Zed AI: This open-source framework allows developers to create user interfaces with voice control capabilities. It provides pre-built components for tasks like computer vision, natural language processing, and machine learning. It offers tools for training machine learning models, integrating AI functionality into existing applications, and deploying AI systems.
FastBuilder AI: Another open-source framework, FastBuilder AI empowers developers to build web applications and APIs faster. It offers tools for automatic code generation and deployment, streamlining the development workflow.

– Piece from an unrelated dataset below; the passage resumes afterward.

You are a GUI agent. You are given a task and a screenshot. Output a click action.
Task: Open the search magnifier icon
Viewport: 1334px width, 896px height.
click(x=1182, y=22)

Pear: This open-source AI platform focuses on simplifying web development for non-programmers. Pear enables users to create web pages using natural language commands with the intent to simplify and automate repetitive front-end development tasks. It offers tools for building reusable UI components, managing design systems, and streamlining the front-end development process.
The development landscape is constantly evolving, and these emerging tools showcase the innovative approaches being taken to improve developer productivity and functionality. The emergence of these innovative frameworks and tools suggests a future where development processes are faster, more collaborative, and more accessible. As these tools mature and gain wider adoption, we can expect to see a significant shift in the way software is designed and built.
Conclusion
Everything listed so far is predominantly software to be installed on a local machine. If two developers want to work on a function, they each would have to install it on their local machine and then sync their work through some type of repository.
In contrast, there is a new set of products coming online that are in the cloud. There is no need to install Visual Studio or other local software. Programming is moving away from using local machines to write code, and these innovations will strongly impact developers.
Consequently, it is crucially important to “stay ahead of the curve” and be aware of what is going to happen to programming in the near future. AI-based flexible tools such as Pieces will be able to go into the future, but static traditional tools will be left behind as time passes and the environment changes.